#### Exercise
Without the pictures, repeat the listing character for character.
[Supplied records — start]
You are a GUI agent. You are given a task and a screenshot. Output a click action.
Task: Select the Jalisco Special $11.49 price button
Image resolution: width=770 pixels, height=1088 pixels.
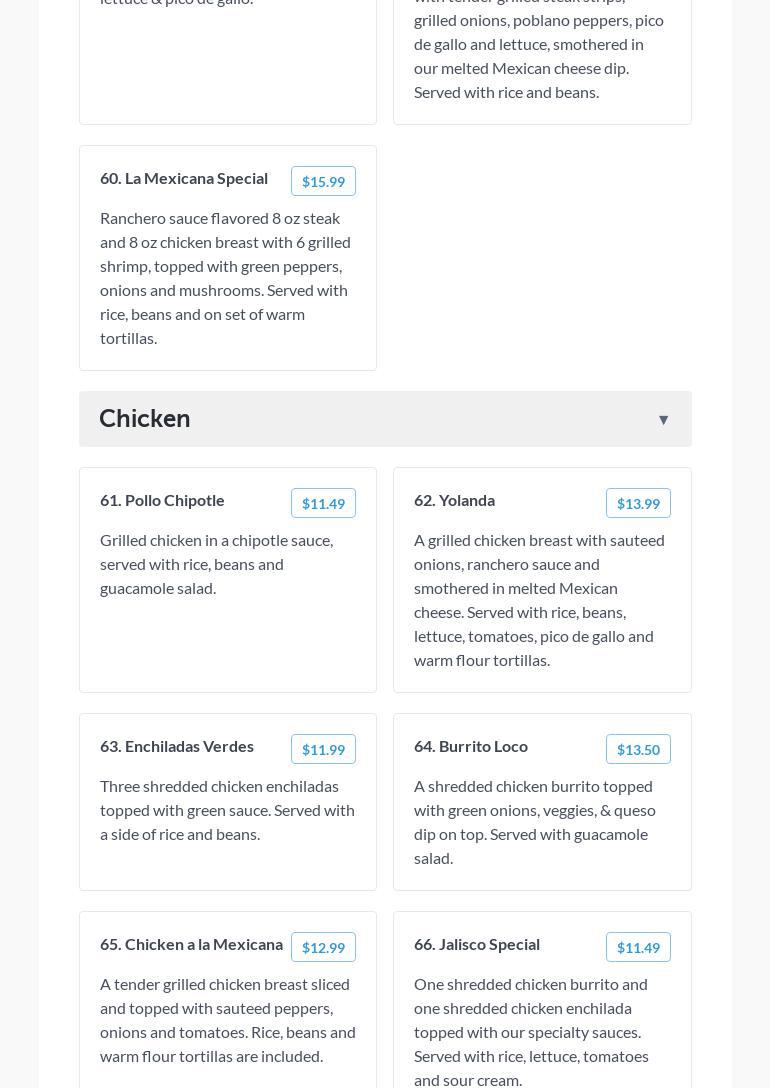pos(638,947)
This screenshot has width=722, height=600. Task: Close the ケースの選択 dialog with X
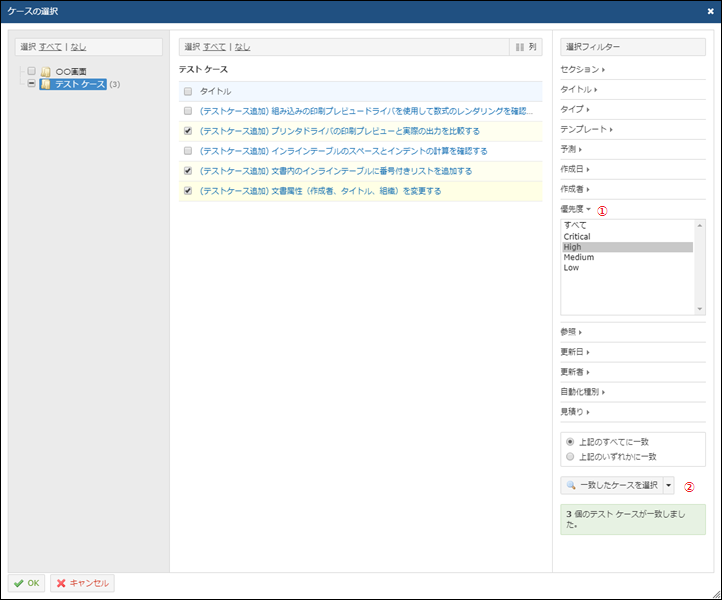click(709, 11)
[Supplied records — finish]
#### Reply
You are a GUI agent. You are given a task and a screenshot. Output a click action.
Task: Select the Jalisco Special $11.49 price button
Image resolution: width=770 pixels, height=1088 pixels.
pos(638,947)
This screenshot has width=722, height=600. Task: Close the ケースの選択 dialog with X
click(709, 11)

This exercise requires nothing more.